## Task
In the entries below, which lines run from the one containing "The width and" to the one containing "Switch chart to 1h interval"? Copy exactly those lines, ends included, and no others.

## Records provided
▬▬▬▬▬▬

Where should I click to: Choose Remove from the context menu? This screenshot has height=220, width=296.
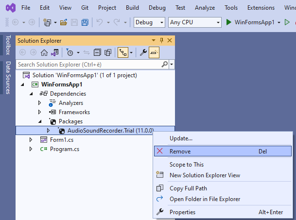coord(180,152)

▬▬▬▬▬▬

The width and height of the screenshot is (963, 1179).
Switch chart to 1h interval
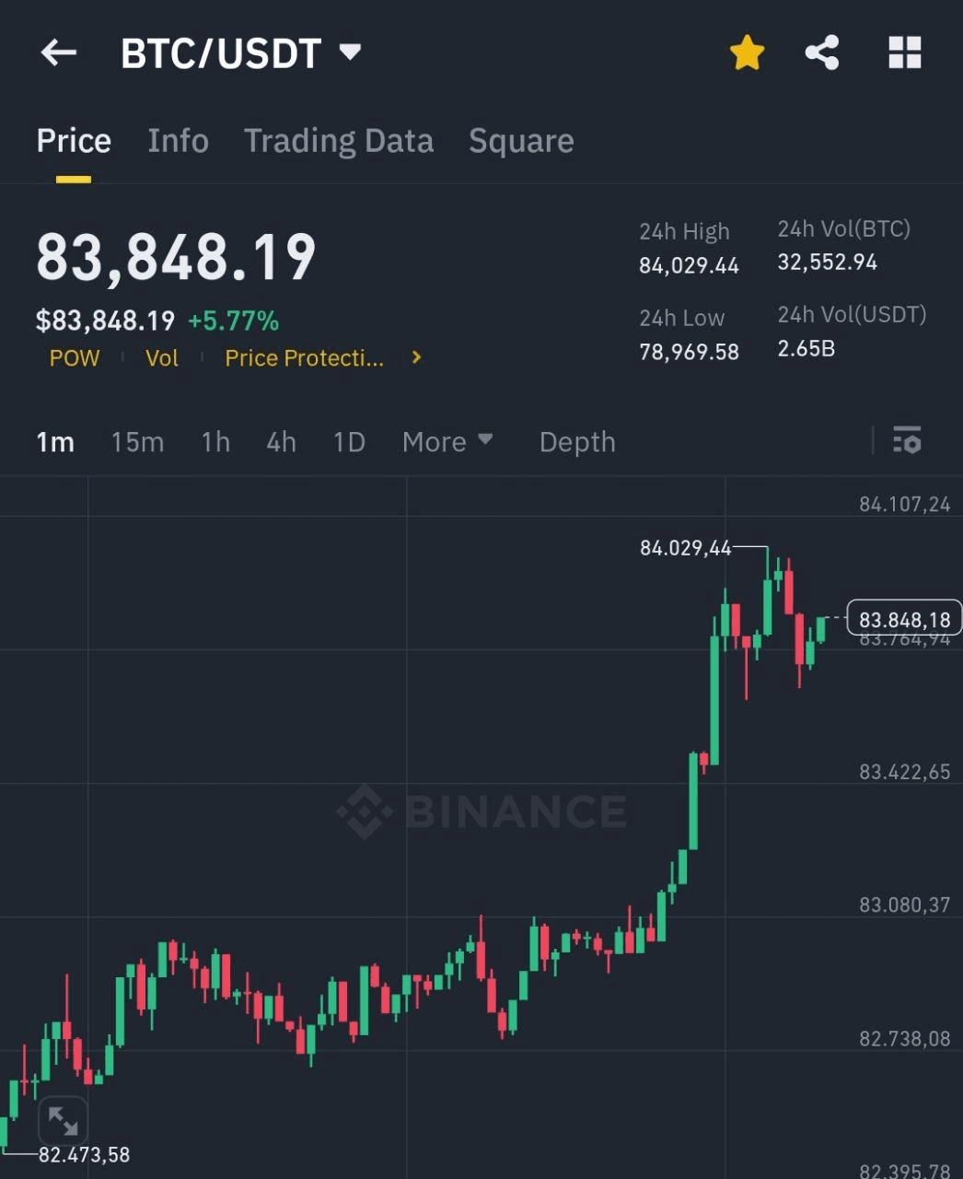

▬▬▬▬▬▬

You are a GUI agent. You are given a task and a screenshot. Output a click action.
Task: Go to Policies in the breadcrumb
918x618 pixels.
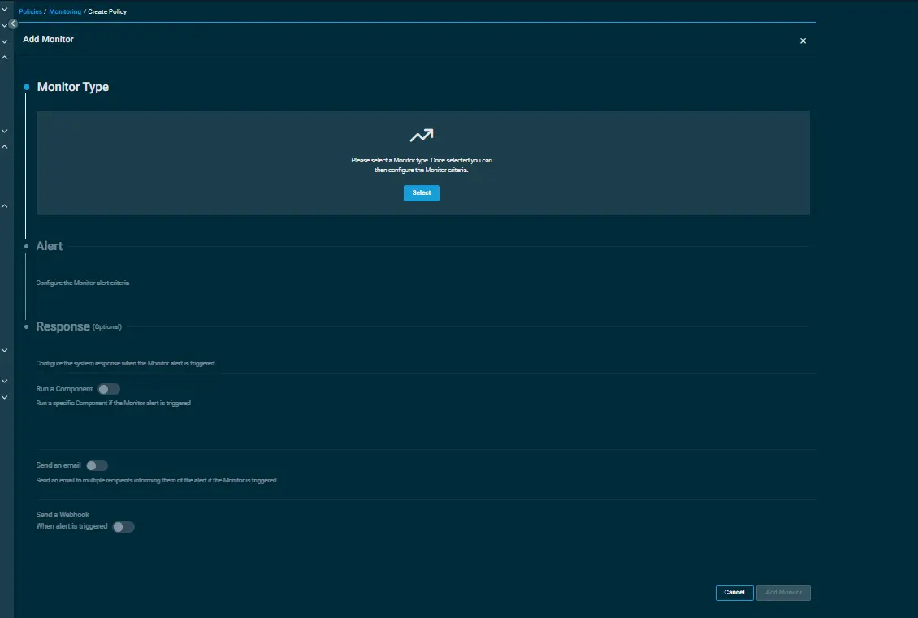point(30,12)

▬▬▬▬▬▬

## Answer to the problem
The width and height of the screenshot is (963, 1179).
Switch chart to 1h interval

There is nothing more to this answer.